Physics
Magnetism & electromagnetic induction — quick study summary
A moving charge creates a magnetic field; a changing magnetic field induces a voltage in a nearby conductor — Faraday's law. The force on a current-carrying wire in a magnetic field: F = BIL (when perpendicular). Right-hand rule connects current direction, field direction, and force. Lenz's law: induced currents oppose the change that caused them. Together, these laws underpin motors, generators, transformers and wireless charging.
Key points
- F = BIL for a current-carrying wire perpendicular to a field B
- F = qvB for a charge q moving at velocity v through field B
- Faraday's law: EMF = −dΦ/dt (changing flux induces voltage)

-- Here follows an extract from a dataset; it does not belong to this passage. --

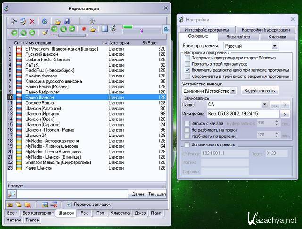
Task: Click the magnifier search icon near status
Action: tap(12, 194)
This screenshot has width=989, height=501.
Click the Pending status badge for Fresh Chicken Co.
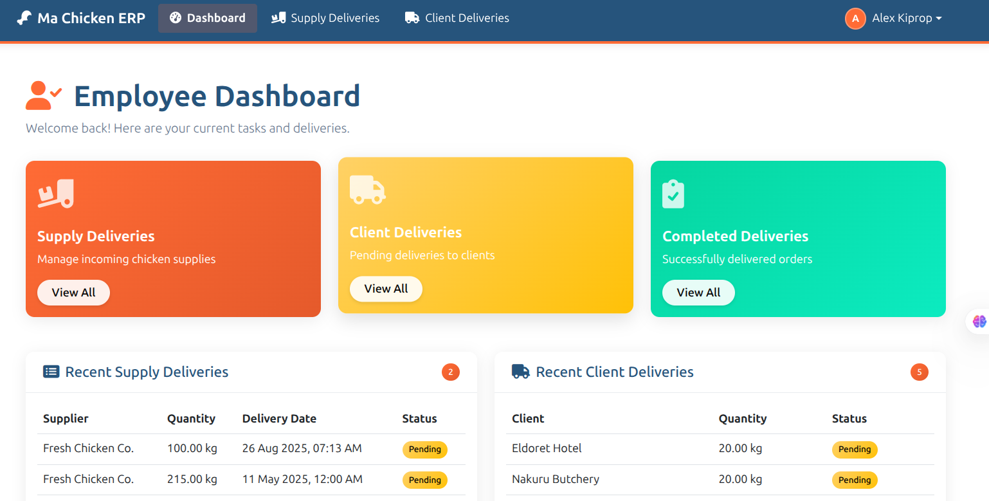[424, 450]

- Lenz's law: induced current opposes the change in flux
- Right-hand rule connects current, field, and force directions
Practice quiz
Click each question to reveal the answer.
1. A wire of length 0.5 m carries 4 A perpendicular to a 0.2 T field. What force does it experience?
- 0.1 N
- 0.4 N
- 1 N
- 4 N
Answer: 0.4 N
F = BIL = 0.2 × 4 × 0.5 = 0.4 N.
2. What does Lenz's law tell you about the direction of an induced current?

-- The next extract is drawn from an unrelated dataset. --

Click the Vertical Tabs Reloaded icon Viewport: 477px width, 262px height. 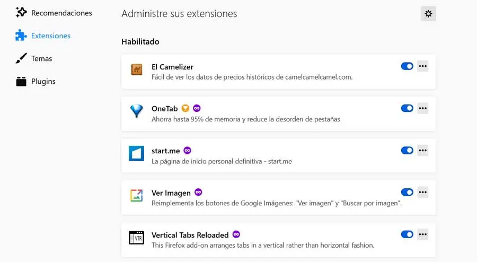click(x=136, y=238)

Answer: It opposes the change in magnetic flux that produced it
This is conservation of energy — if the induced current didn't oppose the change, you could get free energy from a magnet.
3. How does a transformer change voltage?
Answer: Two coils share a magnetic core — voltage scales with the turns ratio: V_s / V_p = N_s / N_p
Changing current in the primary creates changing flux in the core, which induces voltage in the secondary proportional to its turn count.